The United Nations should be standing up for the oppressed everywhere, without favouritism. It faces huge difficulties in doing so. It is composed of the winners, the states that exist and not the unrepresented peoples who are still in the queue. The least that British diplomacy can do is nudge it in the right direction. Can British diplomacy do that? Or is the shadow of empire cast too long? Are we too busy doing our own thing, exercising our military prowess? Bombing other countries, then sanctimoniously patching-up the injured and welcoming (or not) the refugees whose homelands our actions have disrupted.
Most of the time, over 95% of the world is at peace. It shouldn’t be beyond the wit of man, acting collectively, to treat violence and the causes of violence, problems no more inevitable than smallpox or polio. Unilateral action may be swift but it’s rarely decisive and it effectively absolves the rest of the world of its responsibility for collective security. We need to confront the fear that if we aren’t acting as the world’s deputy sheriff, someone else will fill the vacuum. The UN’s job is to prevent the vacuum emerging. The sad fact is that our own efforts seem to have created far more vacuums than we’ve filled.
Look around the world for hotspots and you’ll see the Union Jack disappearing over the horizon, its mischief-making done. Kashmir. Palestine. Iraq. The Libya operation cost around £1 billion and only succeeded in replacing a crazy but competent dictator with a bunch of bandits. While spreading conflict across the central Saharan states in its wake. Leaving well alone was always a sensible alternative. Now, when last week’s evil enemies are proposed as this week’s necessary allies, it makes even more sense.
The best intentions can go awry. The 1916 Sykes-Picot accord is now viewed as a shameless example of European colonialists carving up territory that was none of their business. Yet Mark Sykes, the British half of the deal, was a Yorkshire squire who fell in love with the Middle East. He had his doubts about imperialism, thinking that "the White Man’s burden is a bag of gold". He hated cities and their inhabitants (he was, after all, MP for central Hull) and greatly admired the nomadic life of the desert. It was his deepest wish to protect the area’s ancient civilisation from corruption, "the smearing of the east" with the "slime of the west". He hoped Sykes-Picot would provide the focus for emergent Arab nationalism. Which in a much less predictable sense it now has.

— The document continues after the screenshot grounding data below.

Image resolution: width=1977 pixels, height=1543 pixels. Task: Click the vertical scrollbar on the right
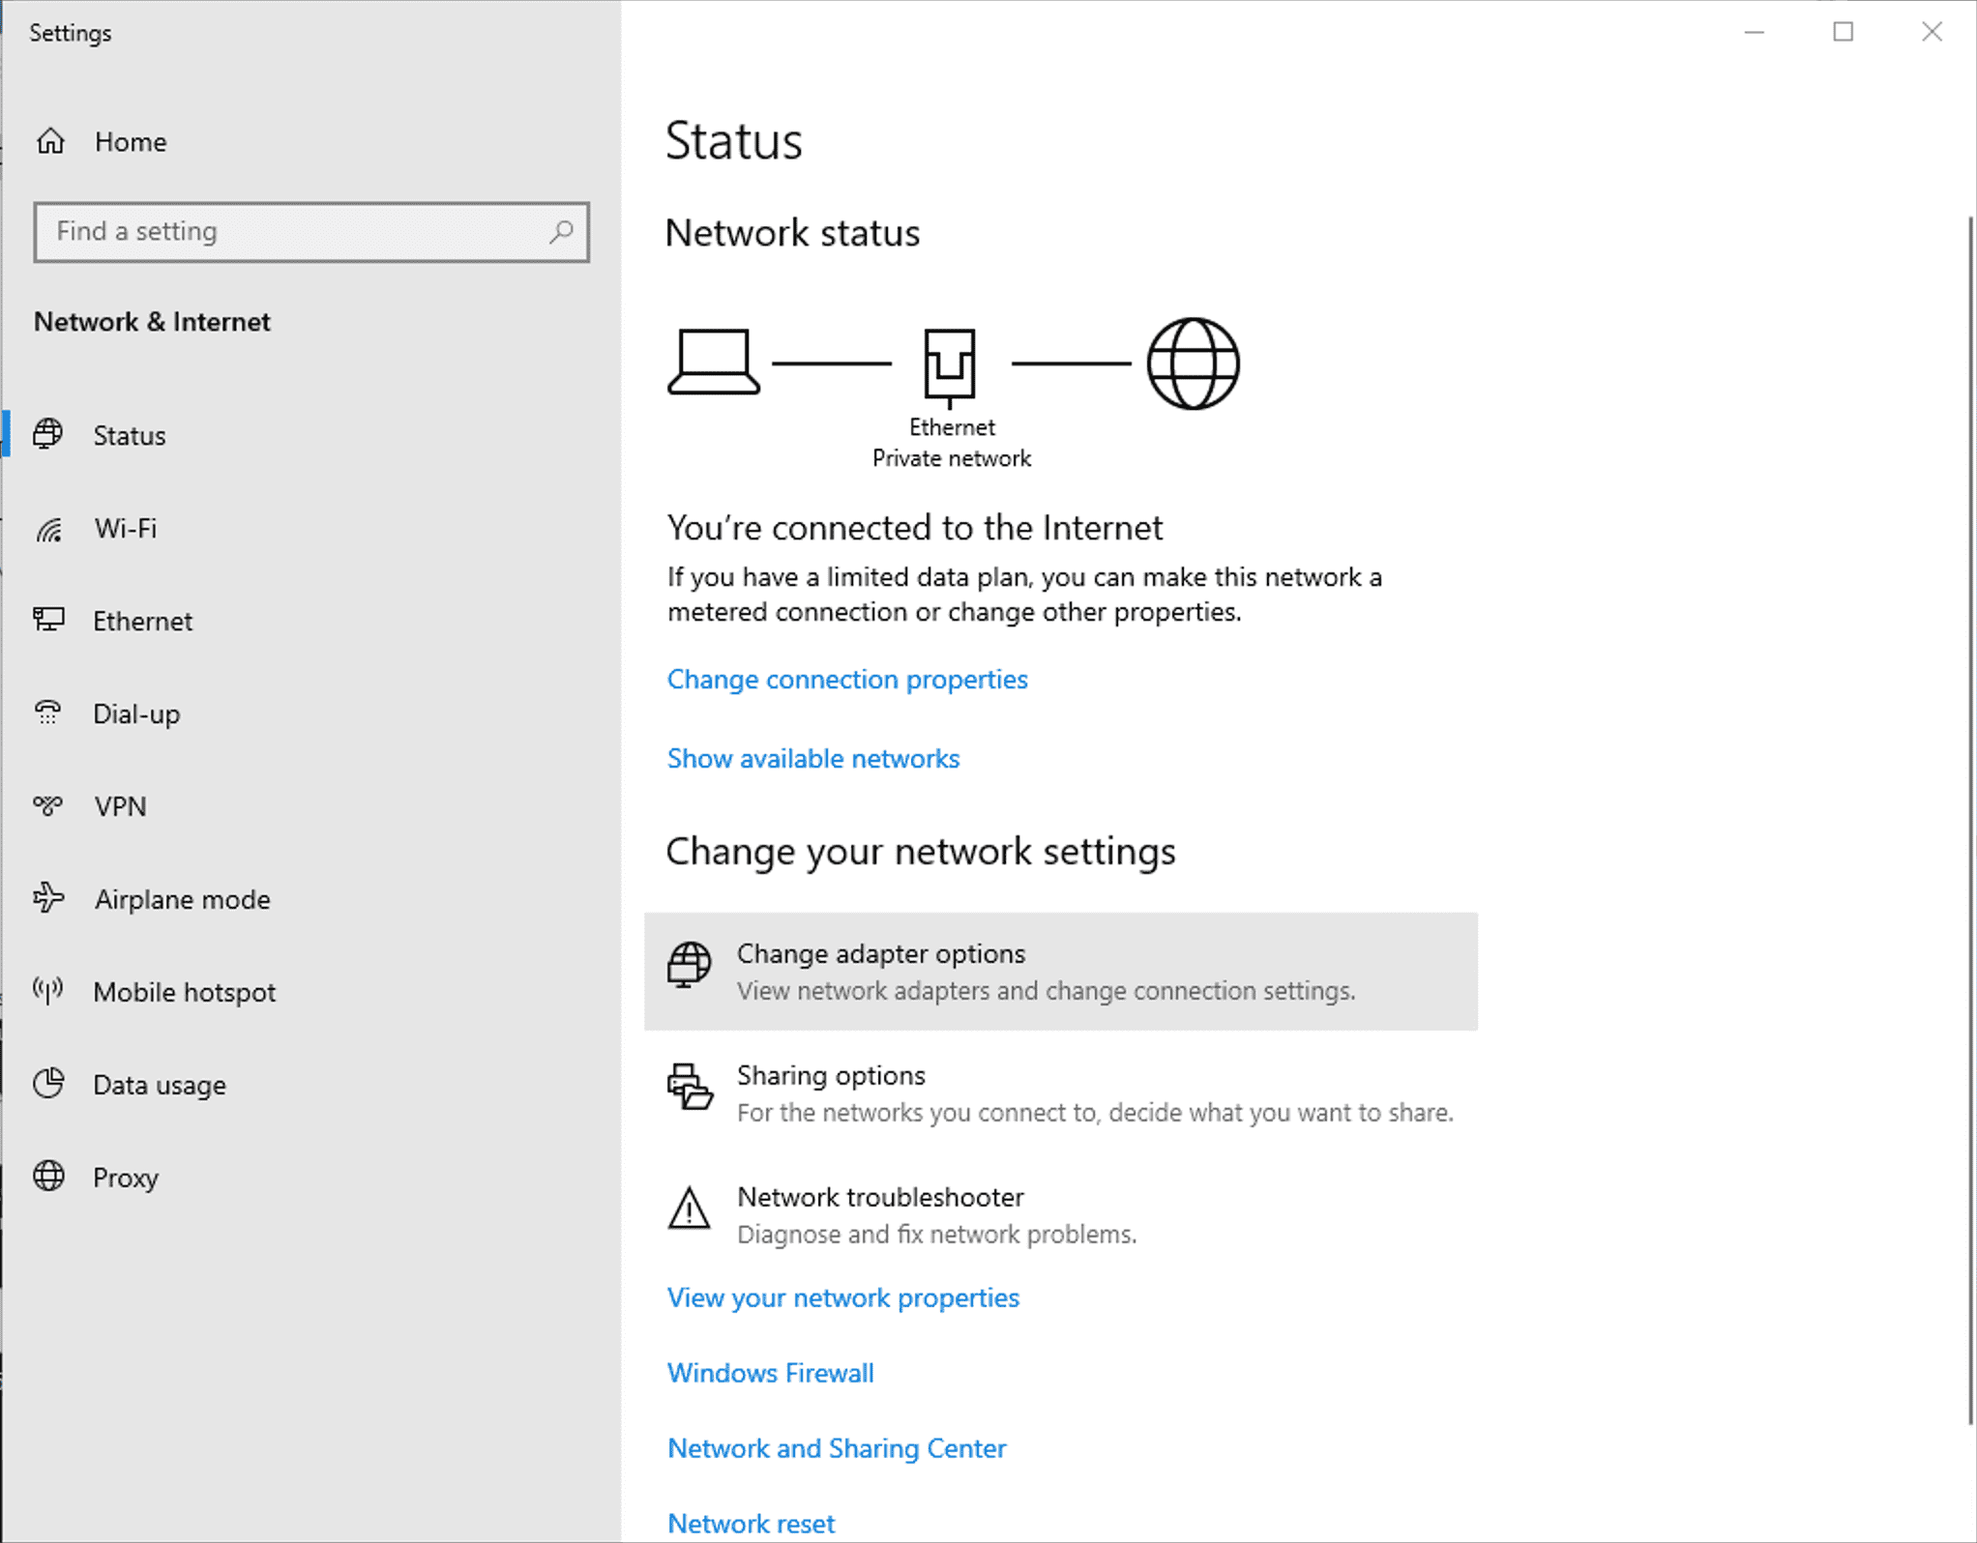click(x=1970, y=820)
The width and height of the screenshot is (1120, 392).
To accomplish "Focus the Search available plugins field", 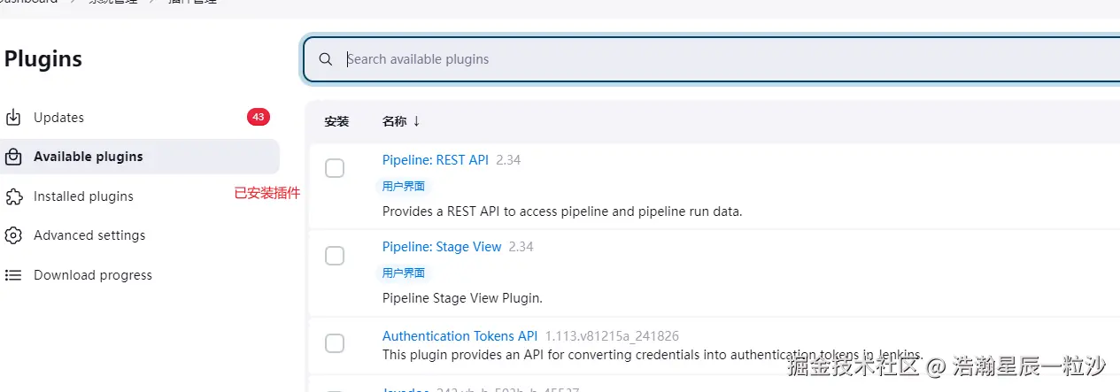I will click(x=708, y=59).
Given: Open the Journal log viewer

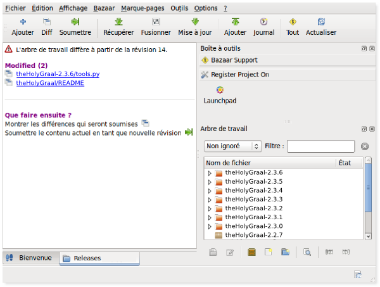Looking at the screenshot, I should (x=263, y=27).
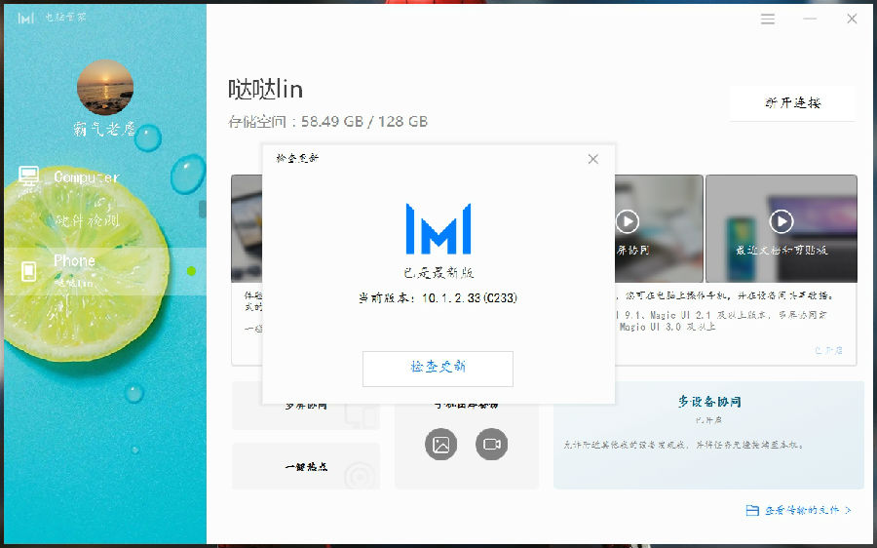This screenshot has height=548, width=877.
Task: Click the Phone device icon in sidebar
Action: 29,271
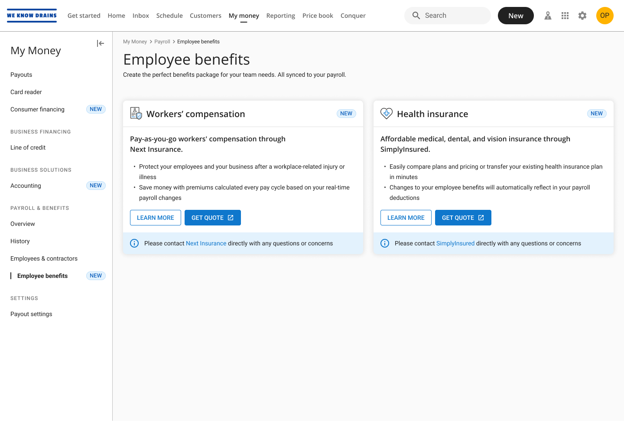
Task: Get quote for Workers' compensation
Action: tap(212, 218)
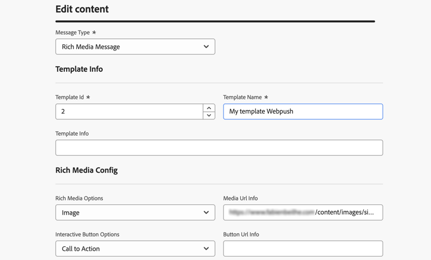The image size is (431, 260).
Task: Focus the Template Id number field
Action: [129, 111]
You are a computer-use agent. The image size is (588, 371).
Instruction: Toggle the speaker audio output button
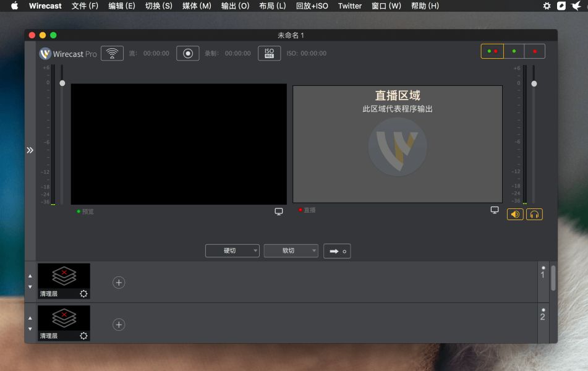(515, 215)
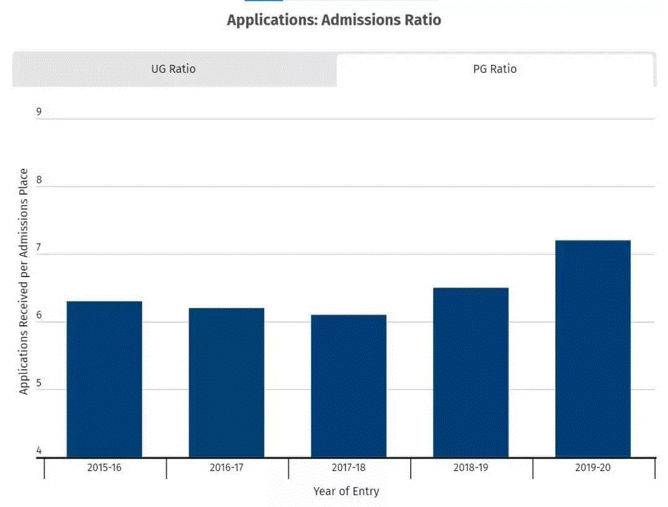The height and width of the screenshot is (507, 668).
Task: Click the 2015-16 x-axis label
Action: point(104,467)
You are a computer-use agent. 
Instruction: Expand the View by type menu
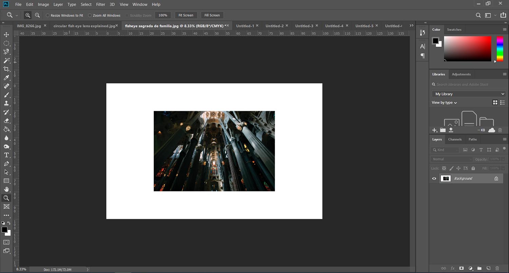(444, 103)
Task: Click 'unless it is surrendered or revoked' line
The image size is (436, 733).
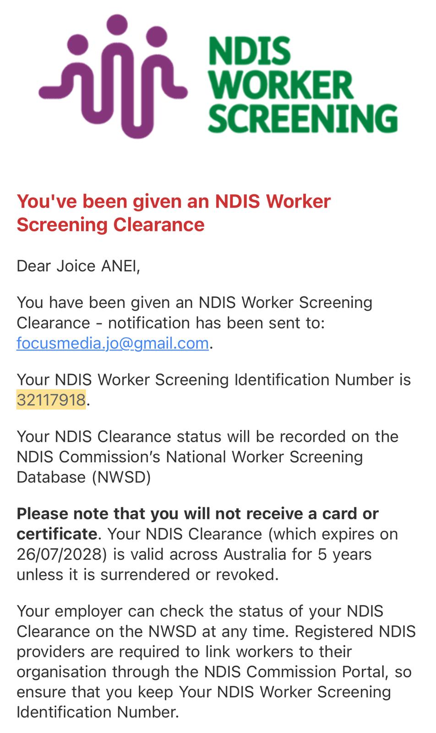Action: (x=147, y=574)
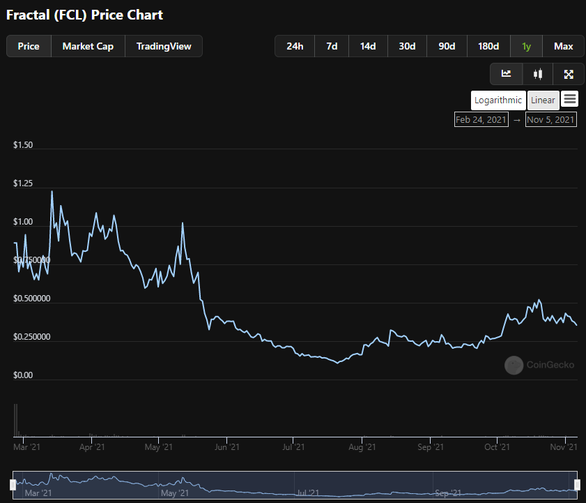The width and height of the screenshot is (586, 503).
Task: Click the CoinGecko watermark logo
Action: pos(514,365)
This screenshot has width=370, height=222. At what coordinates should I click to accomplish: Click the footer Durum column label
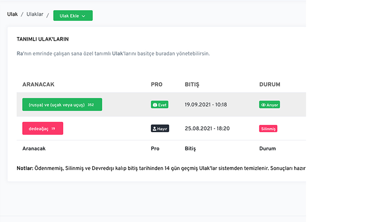click(268, 148)
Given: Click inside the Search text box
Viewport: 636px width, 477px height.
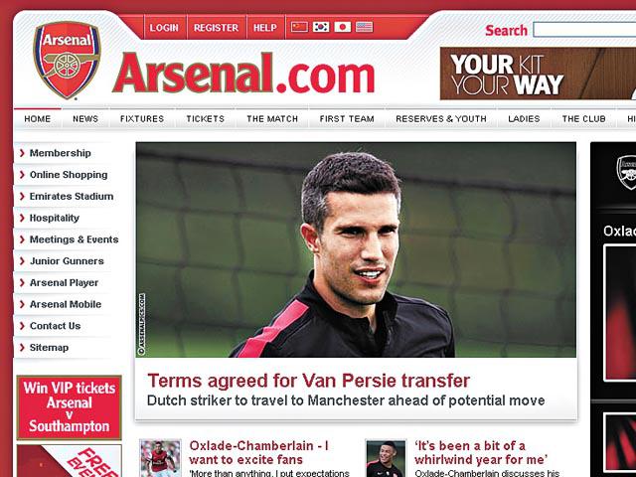Looking at the screenshot, I should (x=584, y=30).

In a globalised economy, actions have unexpected consequences. The idea that Islamist fundamentalism was deliberately promoted by the British Empire in order to weaken Ottoman rule – and strengthen London’s influence in its place – is about as believable as The Protocols of the Elders of Zion. The Brits backed fighters, not theologians. But successful fundamentalism never lacks funding. Oil is oil and if the Islamic State is financed by the oil wealth it now controls and by donations from others whose wealth also comes from oil, then we may indirectly be funding terrorism every time we top up the tank.
Muscular humanitarianism has been the subject of debate ever since Disraeli and Gladstone locked horns over the Eastern Question of their day. But whatever its achievements, crusader-style chivalry starts to look insincere once we consider how cramped its priorities are by realpolitik. In the 21st century, 19th century multi-national empires like the UK are not the best means of doing good and they only get in the way of other institutions better placed to deliver. At the 2005 G8 Summit in Scotland, Tony Blair told the world’s press that “we are trying to do good”. Might it not be far, far better for states like ours to stop trying to do good and simply be good?